# The weather, Summer 2015



## TallyHo (Aug 21, 2011)

Will be the first to say it:

Not bad so far. Could be worse. Definitely feels cooler than some summers I remember.

Or maybe because it's summer #9 I'm now fully inured to the heat.


----------



## telecompro (Apr 4, 2013)

Totally agree  Especially night time..you get this nice breeze of wind


----------



## QOFE (Apr 28, 2013)

It was pretty nasty before Ramadan started but it's not too bad now when it's windy. Let's hope it stays like this before Autumn kicks in.


----------



## iggles (Jan 4, 2015)

this is my first summer - and I commented this to the Russian


"What are all the expats moaning about? they have become spoiled" Some days its been glorious. 

So far no real complaints regarding the heat. I can handle it. 

I also like Ramadam being this time of the year, it feels like your not loosing anything, ie beach.


----------



## Malbec (Jan 2, 2014)

TallyHo said:


> Will be the first to say it:
> 
> Not bad so far. Could be worse. Definitely feels cooler than some summers I remember.
> 
> Or maybe because it's summer #9 I'm now fully inured to the heat.


I remember early June people were calling to Dubai 92 radio saying that since they live here for 30 years, they don't remember such a hot June. I was driving to Abu Dhabi and car thermometer was showing 48.5 celsius  Now it's the end of June and the weather cooled down in the last few days, especially the humidity.

It's a pity that majority of the restaurants have closed the outdoor seating already.


----------



## pamela0810 (Apr 5, 2010)

Thanks for jinxing it everyone!

Something tells me there's going to be a weather report in 7Days tomorrow to the likes of "Pleasant weather to continue in Dubai." and just like that...it will all change!


----------



## QOFE (Apr 28, 2013)

pamela0810 said:


> Thanks for jinxing it everyone!
> 
> Something tells me there's going to be a weather report in 7Days tomorrow to the likes of "Pleasant weather to continue in Dubai." and just like that...it will all change!


Nah... 
Weather in Dubai - AccuWeather Forecast for Dubai United Arab Emirates

Blame TallyHo if you want to blame somebody. He started it! (read that in a whiny and nasal DuuBai voice).


----------



## The Rascal (Aug 6, 2014)

telecompro said:


> Totally agree  Especially night time..you get this nice breeze of wind


But isn't that because of the Iftar feed?


----------



## A.Abbass (Jun 28, 2014)

This time of the year is definitely better than the similar time of 2014, I remember I was here in Dubai last June for my interviews and it was terrible, even night time. This is certainly unusual and we are lucky.


----------



## de Mexicaan (Apr 16, 2012)

Flying out to the Netherlands tomorrow. And miraculously the weather is going to be fabulous 
I hope 30 degrees will not feel cold now that my body adapted to the climate here


----------



## Dibblington (Apr 20, 2015)

I was in the Netherlands 2 weeks ago, it was 15C and raining, the hayfever was at its peak. Didn't enjoy it.

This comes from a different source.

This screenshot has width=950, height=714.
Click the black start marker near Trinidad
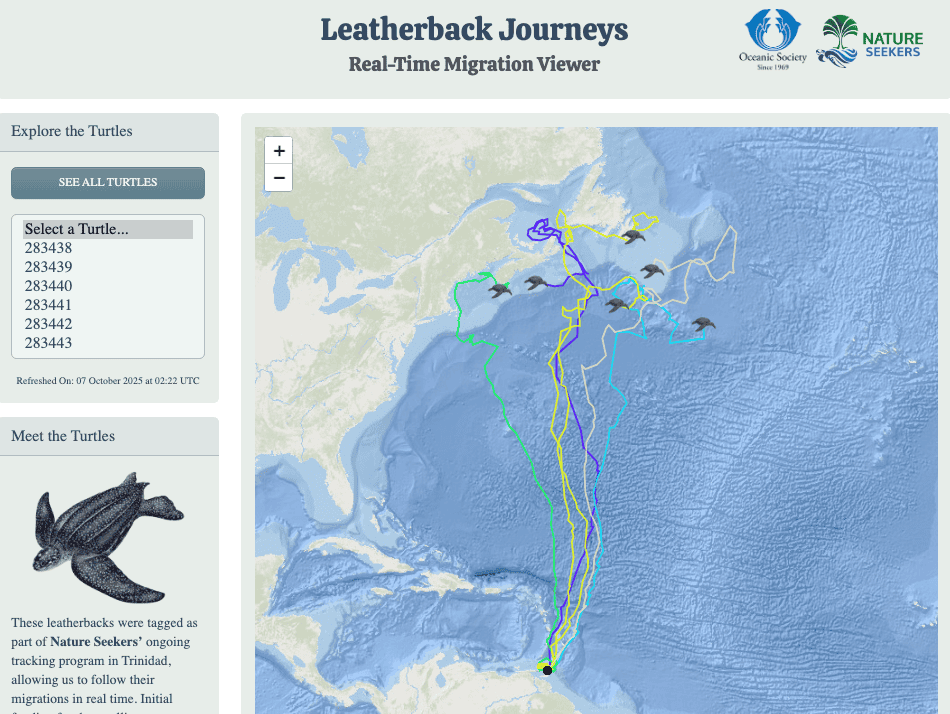(x=547, y=670)
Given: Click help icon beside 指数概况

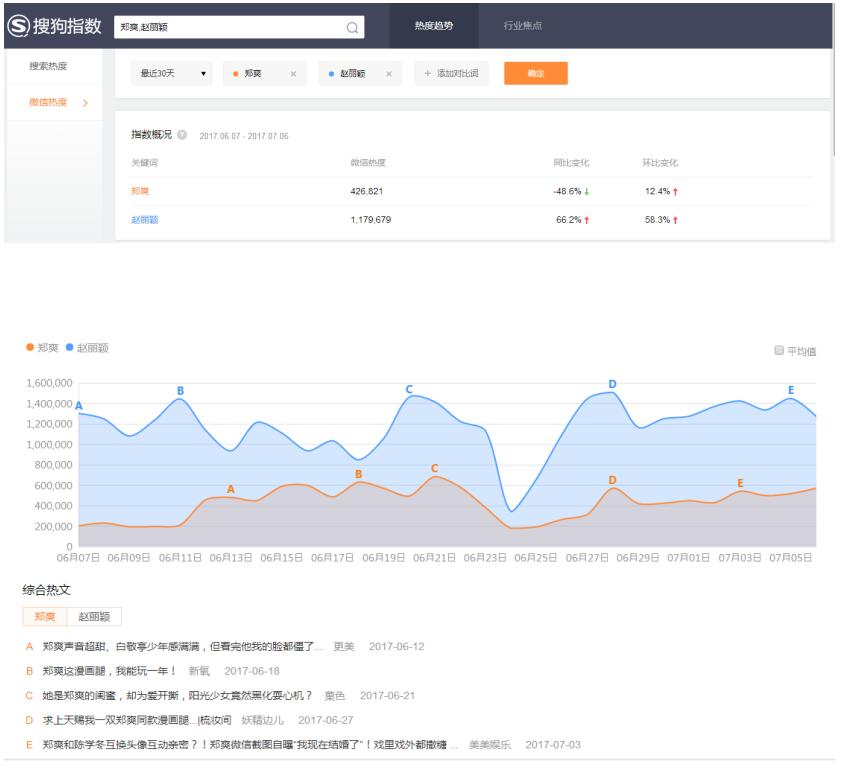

I find it easier to jog round the park here, sweating balls in 40C than I did the the Netherlands in 15C. Just couldn't get warmed up properly.


----------



## twowheelsgood (Feb 21, 2013)

It appears to be a lot windier this year than previous - judging by the late afternoon sandstorms which keep getting whipped up.

Getting irritated as the early finish could mean more cycling in the evening but being sandblasted makes it thoroughly unpleasant.


----------



## twowheelsgood (Feb 21, 2013)

A.Abbass said:


> I remember I was here in Dubai last June for my interviews and it was terrible, even night time.


You have just acclimatised. Three months after I arrived I went out in the desert for an hours cycle in the morning in 28 degrees. Arrived back, threw up, went to bed and spent the rest of the day with sunglasses on looking like Mr Grumpy.

These days mid-to high thirties isn't anything to worry about too much.


----------



## Chocoholic (Oct 29, 2012)

Th is my 12th year in the UAE and there's been a definite shift in the seasons, it now gets hotter later on in the year. The heat isn't so bad, it's when that darned humidity kicks in that makes it feel awful.


----------



## iggles (Jan 4, 2015)

I arrived here in December after living in Finland. Omg the heat hit me then, now this weather is fine for me.

I work so much I am rarely out of site of AC


----------



## Tropicana (Apr 29, 2010)

End of May/Start of June was the hottest in more than a decade

It was very humid as well which is very unlike early-June

Last few days has been quite good and again, very unlike end of June.


----------